On Sat, 12 Jun 2010, Wojciech Meyer posted:
Well it is certainly possible, one can use mailing list and the NEWS
file, which was suggested before.

Please read the first chapter of the Hitchhiker's Guide to the Galaxy to understand the flaw in that reasoning.

This sort of thing happened in the past as well.  The difference was
that there was accountability in the past that is absent today.
What sort of acountability, I think unhappy `customers' is enough
punishment.

Apparently not, if the "customers" are told that it's their fault for not being on the development list.

What kind of Emacs users are they? Isn't possible to place on every
machine a stub containing: (setq line-move-visual nil).

There include people who never use emacs, except to follow the procedure that I outline (which is literally a cookbook "do these steps exactly"). I have no control or access to the machines in question.

Perhaps I should have written a program to begin with. But it was so much simpler to leverage upon emacs back in the days when emacs had a reliable interface. Now that it no longer does, I'm now forced to write the program.

There is nothing wrong in being young and creative, that makes often
things better. Young people often do care more about things then Senior
Architects, they are also more flexible for changes.

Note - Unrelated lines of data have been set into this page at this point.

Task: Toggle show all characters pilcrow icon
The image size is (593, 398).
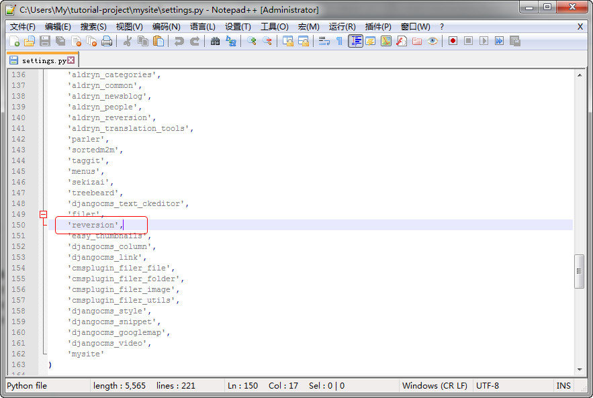Action: [339, 41]

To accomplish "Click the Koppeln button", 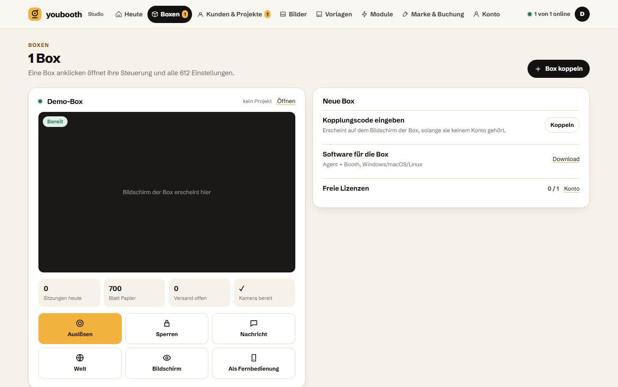I will pos(562,125).
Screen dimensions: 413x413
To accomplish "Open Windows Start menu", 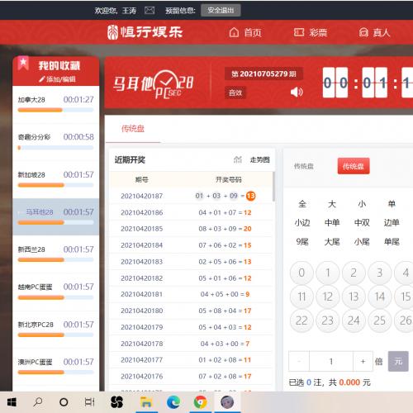I will coord(12,402).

Yes, but they lack the wisdom and experience of their elders. This in turn leads them to address complex problems with simple solutions that backfire (sometimes disastrously).

The reason why this setting wasn't kept by default is to fix the
fundamental problem,

Yeah, right. The "fundamental problem" that CTRL/A, CTRL/E, CTRL/N, CTRL/P, etc. moved to predictable places in the file no matter what the screen width, and thus could be relied upon for a cookbook procedure.

We can't have predictability and reliability. We have to do pretty-pretty to be just like Word, and destroy the one attribute that made emacs superior to other choices.

Bletch.

This wouldn't have been a problem had the arrow keys been changed to the new semantics and CTRL-A/E/N/P been left alone. The new semantics are even arguably right for arrow keys (although I would go further and say that they should also treat tabs as the equivalent number of spaces). It isn't as if we're still in the 1970s and have keyboards without arrow keys.

-- Mark --

http://panda.com/mrc
Democracy is two wolves and a sheep deciding what to eat for lunch.
Liberty is a well-armed sheep contesting the vote.